Problem
Please find the lines in the following records that hold "opens", and copy them.

(Dataset excerpts)
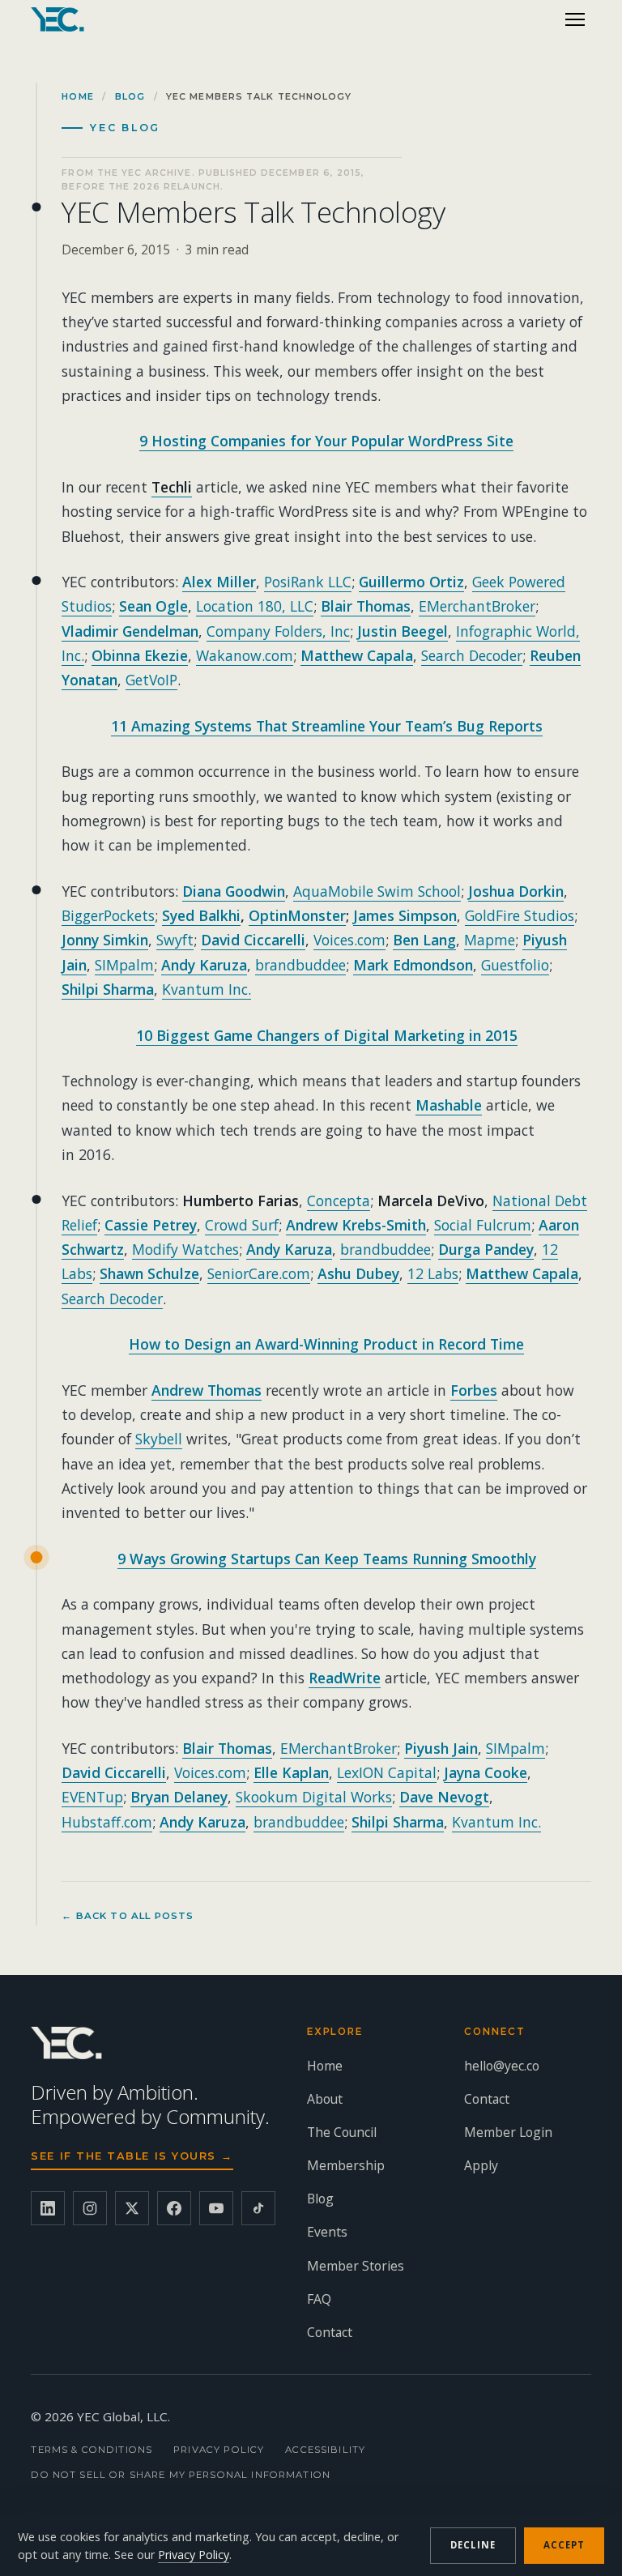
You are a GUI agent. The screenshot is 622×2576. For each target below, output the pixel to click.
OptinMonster (297, 915)
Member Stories (355, 2266)
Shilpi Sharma (108, 989)
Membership (346, 2165)
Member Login (508, 2132)
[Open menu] (575, 19)
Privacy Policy (218, 2449)
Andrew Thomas (206, 1390)
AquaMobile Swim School (377, 891)
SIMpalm (124, 965)
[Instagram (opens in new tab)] (90, 2208)
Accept (564, 2545)
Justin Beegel (402, 631)
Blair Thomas (366, 606)
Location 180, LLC (254, 606)
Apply (481, 2165)
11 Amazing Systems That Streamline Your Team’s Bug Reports (327, 726)
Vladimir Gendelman (130, 631)
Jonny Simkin (105, 939)
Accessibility (325, 2449)
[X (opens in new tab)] (132, 2208)
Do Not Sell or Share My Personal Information (180, 2474)
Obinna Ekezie (140, 655)
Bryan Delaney (179, 1796)
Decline (473, 2545)
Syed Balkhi (201, 915)
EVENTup (92, 1796)
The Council (342, 2132)
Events (327, 2232)
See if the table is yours (131, 2156)
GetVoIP (151, 679)
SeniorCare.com (258, 1273)
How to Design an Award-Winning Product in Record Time (326, 1344)
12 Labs (432, 1273)
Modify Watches (185, 1249)
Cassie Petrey (150, 1225)
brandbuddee (300, 965)
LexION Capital (387, 1772)
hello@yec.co (501, 2066)
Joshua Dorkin (516, 891)
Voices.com (349, 939)
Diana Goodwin (233, 891)
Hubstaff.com (107, 1822)
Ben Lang (424, 939)
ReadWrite (345, 1677)
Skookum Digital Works (314, 1796)
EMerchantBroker (477, 606)
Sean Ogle (153, 606)
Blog (130, 96)
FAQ (319, 2299)
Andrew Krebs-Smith (356, 1225)
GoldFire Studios (519, 915)
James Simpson (405, 915)
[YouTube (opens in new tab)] (216, 2208)
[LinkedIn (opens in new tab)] (48, 2208)
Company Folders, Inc (278, 631)
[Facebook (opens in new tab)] (174, 2208)
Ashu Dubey (358, 1273)
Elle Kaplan (291, 1772)
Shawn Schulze (149, 1273)
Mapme (489, 939)
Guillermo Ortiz (411, 581)
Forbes (473, 1390)
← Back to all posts (128, 1915)
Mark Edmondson (413, 965)
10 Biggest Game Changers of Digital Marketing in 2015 (327, 1035)
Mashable (448, 1105)
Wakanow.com (244, 655)
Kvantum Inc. (206, 989)
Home (77, 96)
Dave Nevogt (444, 1796)
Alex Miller (219, 581)
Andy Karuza (204, 965)
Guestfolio (515, 965)
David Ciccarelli (253, 939)
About (325, 2099)
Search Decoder (471, 655)
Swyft (175, 939)
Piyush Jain (441, 1748)
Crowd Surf (242, 1225)
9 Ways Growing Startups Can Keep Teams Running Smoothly (326, 1558)
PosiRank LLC (307, 581)
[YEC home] (57, 19)
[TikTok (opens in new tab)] (258, 2208)
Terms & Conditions (91, 2449)
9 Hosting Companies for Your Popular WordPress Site (326, 440)
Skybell (158, 1438)
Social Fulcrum (482, 1225)
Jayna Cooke (485, 1772)
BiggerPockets (108, 915)
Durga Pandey (486, 1249)
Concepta (338, 1200)
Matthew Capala (356, 655)
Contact (329, 2332)
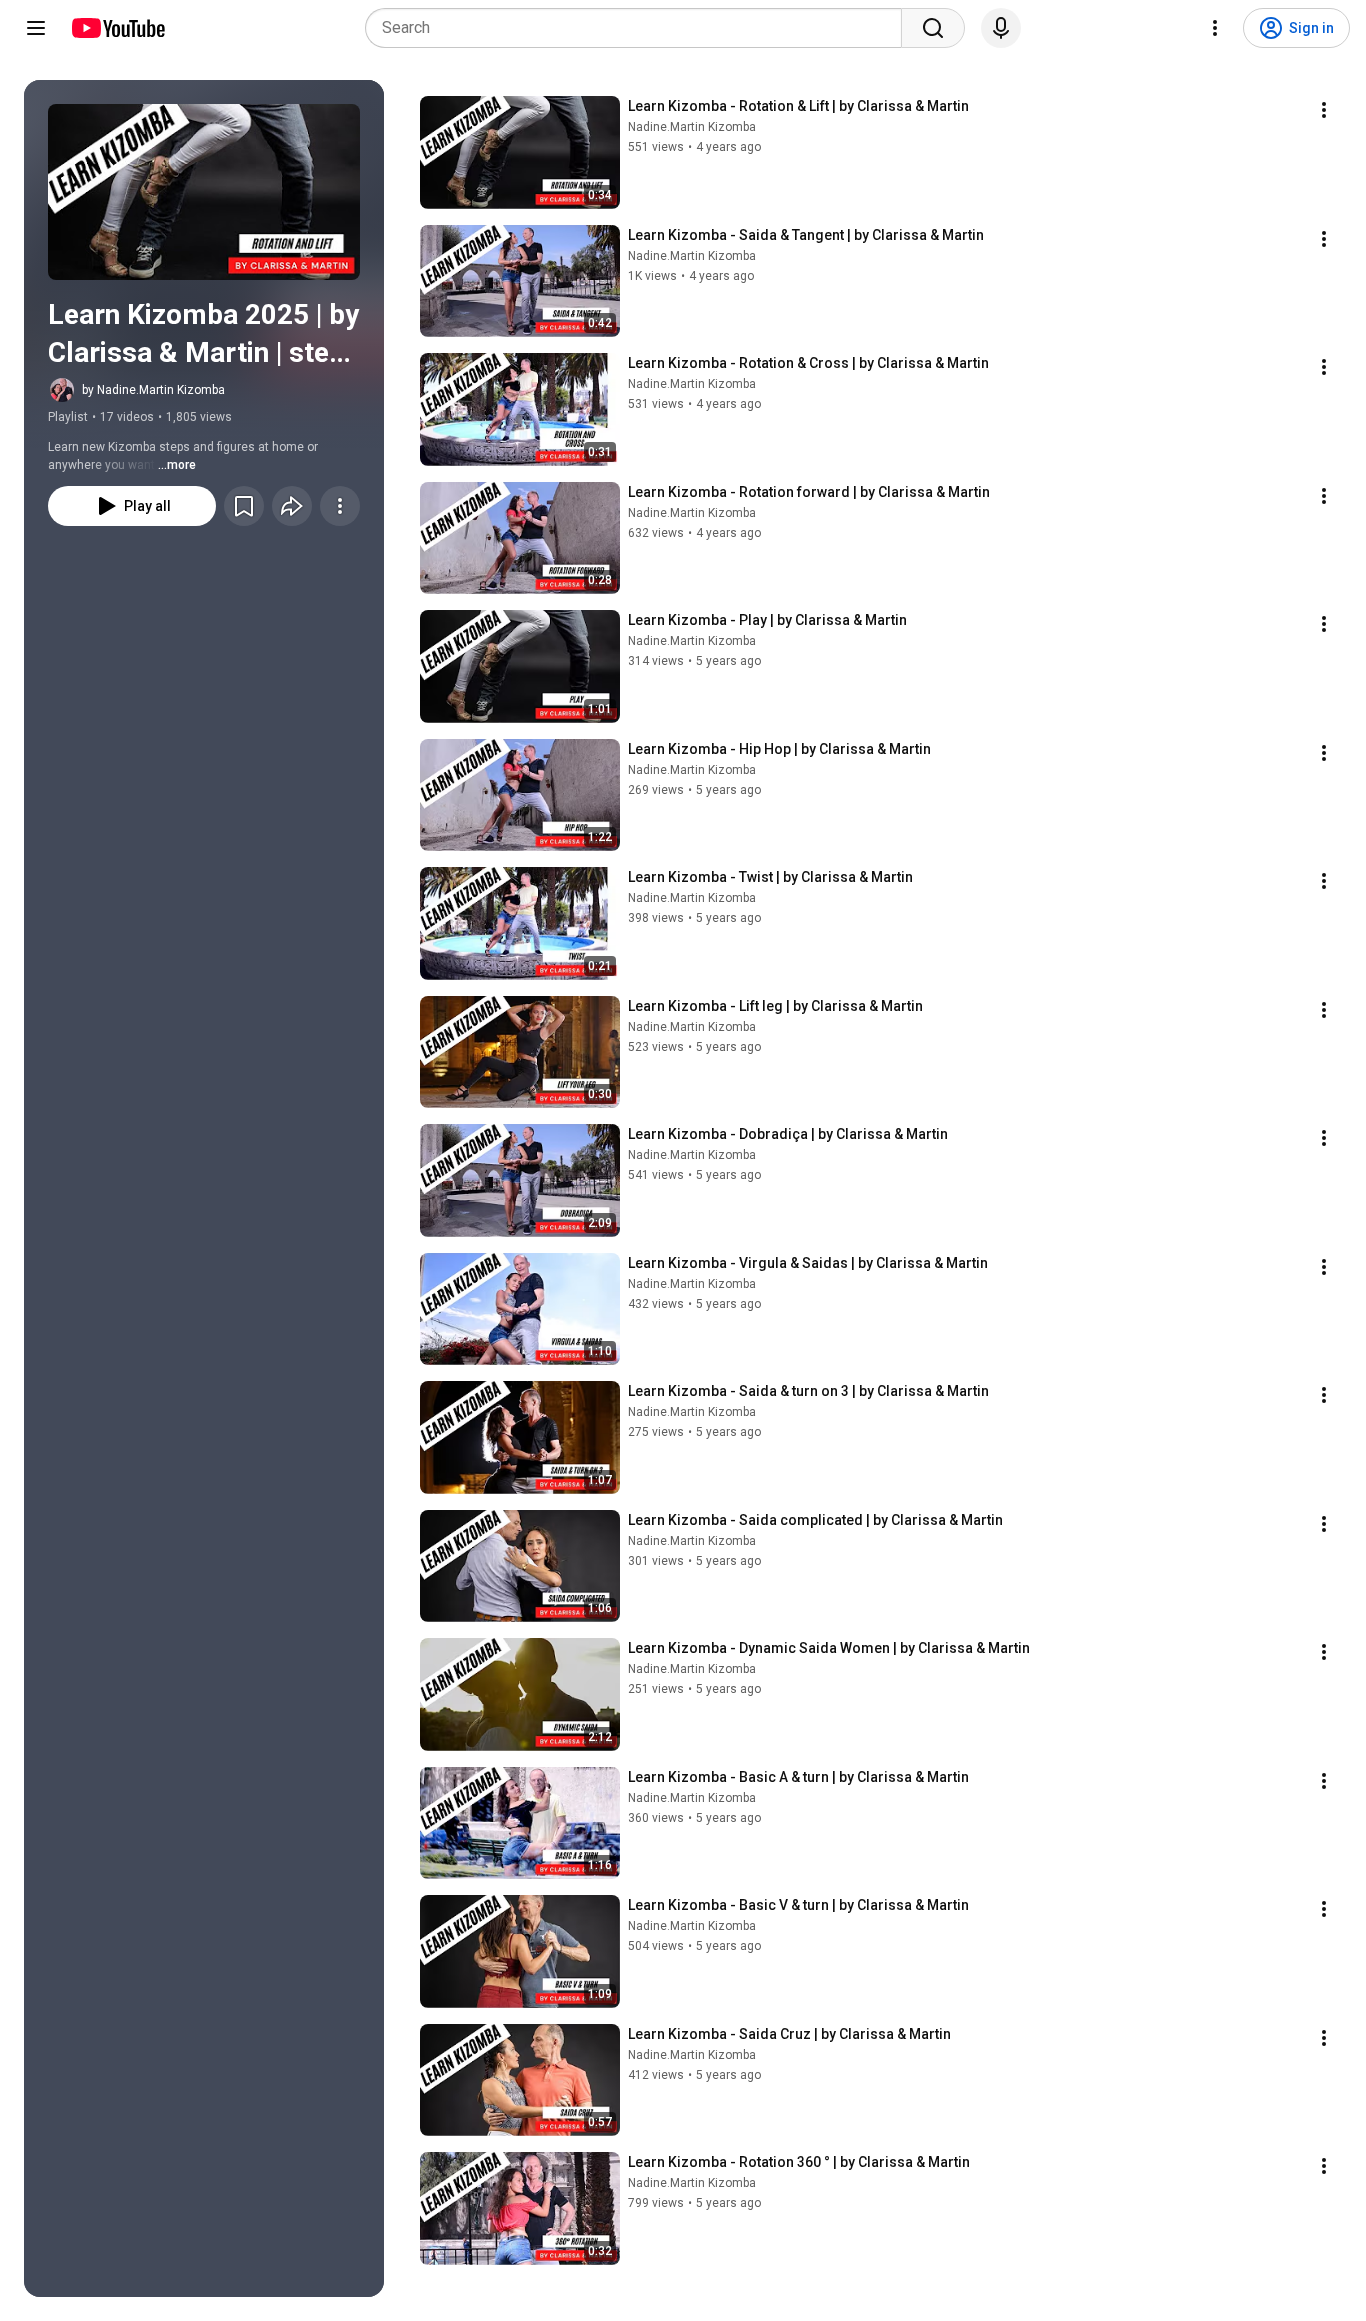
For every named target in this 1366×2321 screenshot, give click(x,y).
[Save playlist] (244, 506)
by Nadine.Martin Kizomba (153, 390)
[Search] (933, 28)
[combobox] (639, 28)
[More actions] (340, 506)
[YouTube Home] (117, 28)
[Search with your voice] (1001, 28)
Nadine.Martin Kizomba (692, 127)
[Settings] (1215, 28)
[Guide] (36, 28)
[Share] (292, 506)
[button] (204, 192)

Answer for this exercise
[Instagram (opens in new tab)] (90, 2208)
[X (opens in new tab)] (132, 2208)
[YouTube (opens in new tab)] (216, 2208)
[LinkedIn (opens in new tab)] (48, 2208)
[Facebook (opens in new tab)] (174, 2208)
[TikTok (opens in new tab)] (258, 2208)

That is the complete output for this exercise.